Madeleine Grynsztejn, Pritzker Director of the Museum of Contemporary Art
(MCA), Chicago, today announced the resignation of Elizabeth Smith, James W. Alsdorf Chief Curator and Deputy Director for Programs, after ten years of exceptional leadership, effective August 31, 2009.
Grynsztejn says, "It is with a deep sense of gratitude that we plan for the departure of Elizabeth Smith after a decade of devoted leadership to the MCA. Elizabeth brought the highest level of curatorial expertise and integrity to the MCA and gave outstanding vision and guidance to the MCA's curatorial team. Her intelligent and thoughtful approach to contemporary art and architecture resulted in numerous groundbreaking exhibitions. In the coming months, we will be focused on searching for a worthy successor to serve as the MCA's chief curator."
Smith defined herself from the beginning with the popular exhibition, At the End of the Century: 100 Years of Architecture, highlighting her expertise in contemporary architecture, which became an integral part of the MCA's mission under her leadership. She also led the curatorial team to originate more exhibitions; collaborate with other institutions; and to initiate more cross-disciplinary shows. Smith says, "I assumed leadership of the MCA's curatorial team at a time when we needed to build the museum's momentum and expand its potential for significant programming, which I feel we've accomplished. After 15 years in Los Angeles, and now a decade in Chicago, I am looking forward to pursuing new challenges ahead as I shift my focus to future projects."

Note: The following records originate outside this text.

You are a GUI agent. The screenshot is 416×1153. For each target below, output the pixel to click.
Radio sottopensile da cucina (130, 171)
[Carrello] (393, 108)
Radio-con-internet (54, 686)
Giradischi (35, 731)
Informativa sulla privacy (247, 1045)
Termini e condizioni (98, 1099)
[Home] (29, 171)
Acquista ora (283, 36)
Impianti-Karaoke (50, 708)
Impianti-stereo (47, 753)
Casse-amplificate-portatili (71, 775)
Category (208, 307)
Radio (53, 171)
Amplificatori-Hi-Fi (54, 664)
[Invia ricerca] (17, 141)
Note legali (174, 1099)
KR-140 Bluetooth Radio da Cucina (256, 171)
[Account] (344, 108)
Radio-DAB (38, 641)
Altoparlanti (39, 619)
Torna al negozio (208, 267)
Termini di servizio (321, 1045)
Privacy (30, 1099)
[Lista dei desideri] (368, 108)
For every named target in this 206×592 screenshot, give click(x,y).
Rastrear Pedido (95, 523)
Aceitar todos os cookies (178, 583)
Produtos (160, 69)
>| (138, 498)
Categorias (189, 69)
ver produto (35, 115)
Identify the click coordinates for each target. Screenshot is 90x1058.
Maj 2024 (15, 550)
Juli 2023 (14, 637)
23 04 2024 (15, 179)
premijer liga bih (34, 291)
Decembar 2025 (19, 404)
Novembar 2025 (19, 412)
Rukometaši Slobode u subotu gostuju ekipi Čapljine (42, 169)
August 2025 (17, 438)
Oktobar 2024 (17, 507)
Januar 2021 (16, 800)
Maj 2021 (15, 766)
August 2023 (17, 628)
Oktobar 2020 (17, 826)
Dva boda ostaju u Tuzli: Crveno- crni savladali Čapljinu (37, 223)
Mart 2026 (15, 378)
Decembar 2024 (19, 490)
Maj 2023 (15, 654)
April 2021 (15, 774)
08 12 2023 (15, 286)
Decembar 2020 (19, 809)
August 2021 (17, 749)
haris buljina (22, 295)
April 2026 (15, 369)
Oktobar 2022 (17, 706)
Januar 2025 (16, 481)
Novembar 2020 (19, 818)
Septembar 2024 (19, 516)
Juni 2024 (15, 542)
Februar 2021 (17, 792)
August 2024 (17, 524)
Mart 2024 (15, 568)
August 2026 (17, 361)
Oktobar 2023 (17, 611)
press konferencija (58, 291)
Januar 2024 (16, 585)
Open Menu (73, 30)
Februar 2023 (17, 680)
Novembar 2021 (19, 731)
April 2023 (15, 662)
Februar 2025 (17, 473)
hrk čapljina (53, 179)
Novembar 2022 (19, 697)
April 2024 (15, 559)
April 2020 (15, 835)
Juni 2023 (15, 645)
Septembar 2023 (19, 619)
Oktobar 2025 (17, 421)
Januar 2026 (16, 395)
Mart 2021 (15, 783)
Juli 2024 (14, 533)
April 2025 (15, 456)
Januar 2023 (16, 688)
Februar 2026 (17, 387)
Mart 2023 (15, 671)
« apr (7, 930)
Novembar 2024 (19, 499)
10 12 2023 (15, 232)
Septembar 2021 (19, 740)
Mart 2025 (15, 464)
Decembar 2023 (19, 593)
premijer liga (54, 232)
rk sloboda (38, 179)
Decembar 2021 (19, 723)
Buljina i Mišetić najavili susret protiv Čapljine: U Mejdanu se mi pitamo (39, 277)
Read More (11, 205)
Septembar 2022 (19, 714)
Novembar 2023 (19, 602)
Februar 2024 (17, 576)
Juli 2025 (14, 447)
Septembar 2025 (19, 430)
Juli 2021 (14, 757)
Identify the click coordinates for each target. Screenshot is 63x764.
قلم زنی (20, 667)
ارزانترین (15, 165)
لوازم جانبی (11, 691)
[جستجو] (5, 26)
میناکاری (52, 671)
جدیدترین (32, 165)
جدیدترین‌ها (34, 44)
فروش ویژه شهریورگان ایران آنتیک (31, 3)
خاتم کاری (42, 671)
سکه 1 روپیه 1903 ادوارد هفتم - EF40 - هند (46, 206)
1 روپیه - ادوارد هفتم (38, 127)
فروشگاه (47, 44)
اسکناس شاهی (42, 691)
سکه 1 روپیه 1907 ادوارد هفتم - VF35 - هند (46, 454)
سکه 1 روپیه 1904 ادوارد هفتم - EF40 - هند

Mary Ittelson, Chair of the Board of Trustees, says, We are grateful for Elizabeth Smith's accomplishments at the MCA. Her work curating exhibitions and leading the museum's artistic team expanded the MCA's influence in contemporary art and architecture, garnering international acclaim. Her tenure here was notable for its aesthetic insights, profound humanism, and intellectual rigor. She represented the museum with eloquence, integrity, and grace."
Jenny Holzer: PROTECT PROTECT, a major exhibition Smith co-organized with the Fondation Beyeler, Switzerland, is currently on an international tour. In addition, she curated Lee Bontecou: A Retrospective, co-organized with the Hammer Museum in Los Angeles, which traveled to the Museum of Modern Art in New York; and Kerry James Marshall: One True Thing, Meditations on Black Aesthetics, which toured to Miami, Baltimore, New York City, and Birmingham, Alabama. The Bontecou exhibition was awarded Best Monographic Exhibition Nationally in 2004 by the AICA (American Section of the International Association of Art Critics), and Smith was named Person of the Year in the Arts by the Chicago Tribune in 2004.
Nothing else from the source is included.